The male scale insect develops similarly until after the second moult when it becomes oval and darker than the female, measuring about one millimetre in diameter with an eccentric cover. The adult male is a small, yellowish two-winged insect that emerges from under its elongated cover after four molts. It lives for about 6 hours and its sole purpose is to mate. It locates unmated females by detecting the pheromones they release.

==Damage and control==
Red scale is potentially a severe pest of citrus in California, Australia, New Zealand, Mexico, Chile, Argentina, Brazil, Israel, the eastern Mediterranean islands, and South Africa.

Although citrus is the main crop attacked by red scale, it can also be found on species from at least seventy-seven plant families and has been successfully reared in the laboratory on potato tubers and pumpkin. Scale insects of all ages feed by sucking sap. They are found on all parts of the plant but are most noticeable on the fruit. Heavy infestations may cause discoloration, shoot distortion and leaf drop. The fruit may become pitted and unmarketable. The tree's bark may split and the twigs and branches may die back and this sometimes results in the death of the tree. Chemical control is difficult because the insects are protected by their hard waxy covers. They are also becoming resistant to many insecticides and indiscriminate use of pesticides has adverse effects on their natural predators.

Some ant species can increase infestations of red scale indirectly. By patrolling the branches in search of honeydew from soft scales, cottony cushion scale, mealybugs and aphids, they deter predators and parasitoids and thus enable red scale to flourish unmolested. The only mobile stage of red scale is the first instar crawler. It can move about a metre but may also be dispersed to other plants by wind, flying insects and birds as well as human activities.

Other crops that suffer economic damage from attack by red scale include papaya (Carica papaya) in Taiwan, guava (Psidium guajava) in India and olives in California and countries around the Mediterranean, with serious damage being caused to olives in Morocco.
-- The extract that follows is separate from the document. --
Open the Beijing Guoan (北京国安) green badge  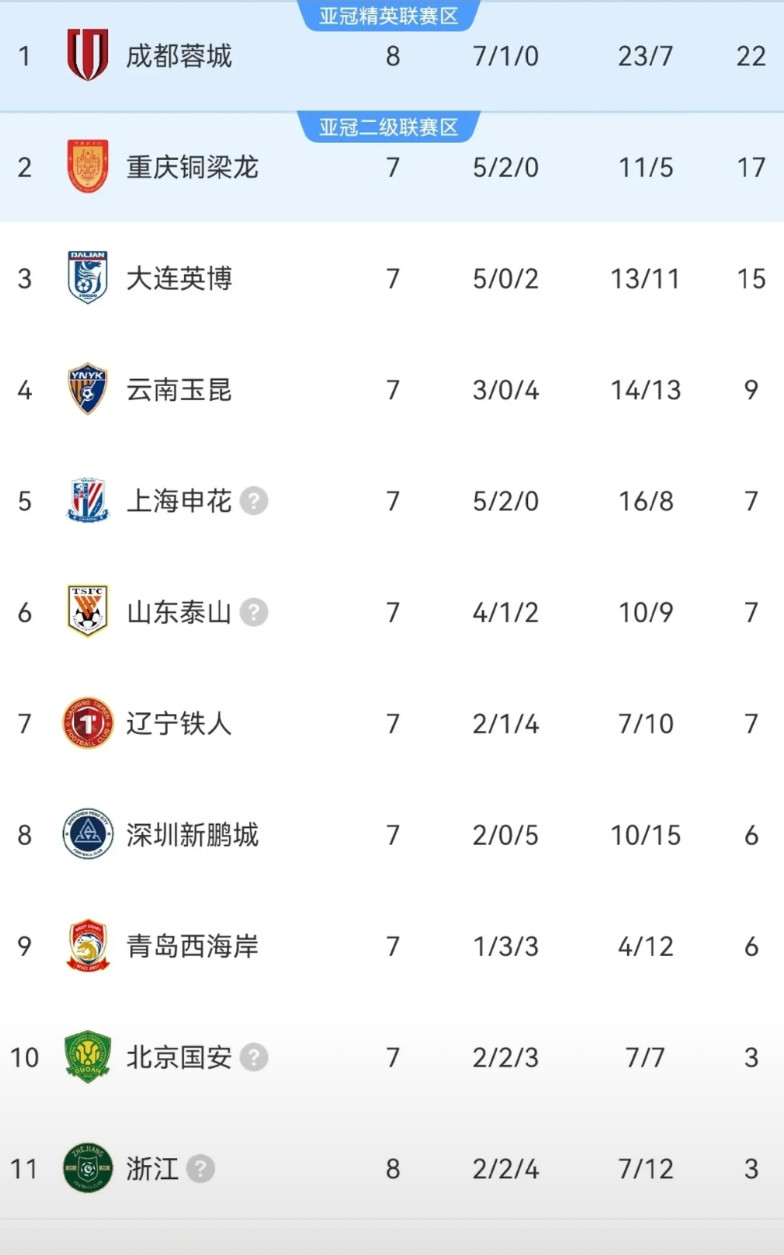coord(88,1057)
Natural enemies of red scale vary in the different parts of the world in which it is found. Parasitoids include Aphelinus africanus, several species of Aphytis, Comperiella bifasciata, species of Encarsia, Habrolepis rouxi and Signiphora fax. Predators include Aleurodothrips fasciapennis, several species of Chilocorus, Cybocephalus micans, Cryptolaemus montrouzieri, Hemisarcoptes malus and Rhyzobius lophanthae.
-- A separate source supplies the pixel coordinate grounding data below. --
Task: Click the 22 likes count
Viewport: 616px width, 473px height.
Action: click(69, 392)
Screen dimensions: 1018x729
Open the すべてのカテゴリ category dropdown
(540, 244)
In California, several predators feed on red scale including the lady beetles, Rhyzobius lophanthae, Chilocorus orbus and Chiliocorus cacti. The naturally occurring parasitic wasps, Aphytis melinus, Aphytis lingnanensis and Comperiella bifasciata also play a part in controlling red scale on citrus but their ability to do so depends on the selective use of insecticides for other pests. Careful monitoring of the host plants will indicate whether release of captive-bred Aphytis melinus is necessary and the use of pesticides should be minimized before this is done. Ants, especially the Argentine ant, Linepithema humile, and the native gray ant should also be controlled as they disrupt the predation of the scale insects by the wasp.

In Australia, the parasitic wasp Aphytis lingnanensis is used for biological pest control. It is usually released annually as, although the wasps may build up naturally without being released, the life cycle is not well synchronized with the pest and significant populations of scale insect may build up before many wasps are available.